Data excerpted from a collection

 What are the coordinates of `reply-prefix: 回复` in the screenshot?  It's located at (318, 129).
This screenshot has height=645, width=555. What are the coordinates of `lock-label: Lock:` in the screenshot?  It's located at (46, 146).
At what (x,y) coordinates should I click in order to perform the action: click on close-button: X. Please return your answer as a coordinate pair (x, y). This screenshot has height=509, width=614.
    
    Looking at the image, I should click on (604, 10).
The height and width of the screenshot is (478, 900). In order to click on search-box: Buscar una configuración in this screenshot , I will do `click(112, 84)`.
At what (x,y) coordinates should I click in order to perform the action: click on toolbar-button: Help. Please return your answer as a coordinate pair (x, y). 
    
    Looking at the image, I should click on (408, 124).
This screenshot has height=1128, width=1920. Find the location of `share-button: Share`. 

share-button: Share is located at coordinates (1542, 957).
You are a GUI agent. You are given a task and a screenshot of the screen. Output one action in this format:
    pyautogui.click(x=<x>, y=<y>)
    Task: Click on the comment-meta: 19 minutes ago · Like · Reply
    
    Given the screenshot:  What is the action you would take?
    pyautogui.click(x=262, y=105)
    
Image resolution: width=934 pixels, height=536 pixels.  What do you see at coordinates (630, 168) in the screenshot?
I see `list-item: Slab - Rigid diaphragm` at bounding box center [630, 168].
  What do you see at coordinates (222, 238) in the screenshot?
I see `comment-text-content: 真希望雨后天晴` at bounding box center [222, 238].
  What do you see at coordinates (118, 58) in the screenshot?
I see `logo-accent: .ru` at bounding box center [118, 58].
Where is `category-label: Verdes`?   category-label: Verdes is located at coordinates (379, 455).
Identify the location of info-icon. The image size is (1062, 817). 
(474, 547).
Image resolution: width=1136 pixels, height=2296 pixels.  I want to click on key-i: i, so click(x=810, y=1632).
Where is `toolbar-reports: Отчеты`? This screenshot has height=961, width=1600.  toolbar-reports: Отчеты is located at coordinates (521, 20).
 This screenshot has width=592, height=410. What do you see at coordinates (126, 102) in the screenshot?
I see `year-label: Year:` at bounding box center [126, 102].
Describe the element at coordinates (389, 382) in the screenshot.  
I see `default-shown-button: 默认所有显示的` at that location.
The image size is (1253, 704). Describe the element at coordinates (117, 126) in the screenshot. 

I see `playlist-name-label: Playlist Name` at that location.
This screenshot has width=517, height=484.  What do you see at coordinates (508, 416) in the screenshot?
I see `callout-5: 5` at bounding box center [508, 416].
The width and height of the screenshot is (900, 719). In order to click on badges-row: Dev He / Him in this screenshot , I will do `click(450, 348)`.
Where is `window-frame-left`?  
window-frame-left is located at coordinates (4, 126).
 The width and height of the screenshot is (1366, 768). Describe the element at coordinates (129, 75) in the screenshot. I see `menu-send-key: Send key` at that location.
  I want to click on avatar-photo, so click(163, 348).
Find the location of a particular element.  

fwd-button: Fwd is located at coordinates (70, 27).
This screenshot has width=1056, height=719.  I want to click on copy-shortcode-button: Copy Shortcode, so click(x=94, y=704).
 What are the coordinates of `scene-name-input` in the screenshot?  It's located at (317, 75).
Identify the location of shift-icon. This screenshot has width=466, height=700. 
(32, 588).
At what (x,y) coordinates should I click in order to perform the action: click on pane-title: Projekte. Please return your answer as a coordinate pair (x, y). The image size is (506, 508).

• **Exercise details**: Gather every line of the data above that contains the string "size", copying each one in full. Treat uppercase and lowercase as different.

• **Answer to this task**:
Identify the location of info-icon. The image size is (1062, 817). 
The image size is (1253, 704). Describe the element at coordinates (117, 126) in the screenshot. 
At what (x,y) coordinates should I click in order to perform the action: click on pane-title: Projekte. Please return your answer as a coordinate pair (x, y). The image size is (506, 508).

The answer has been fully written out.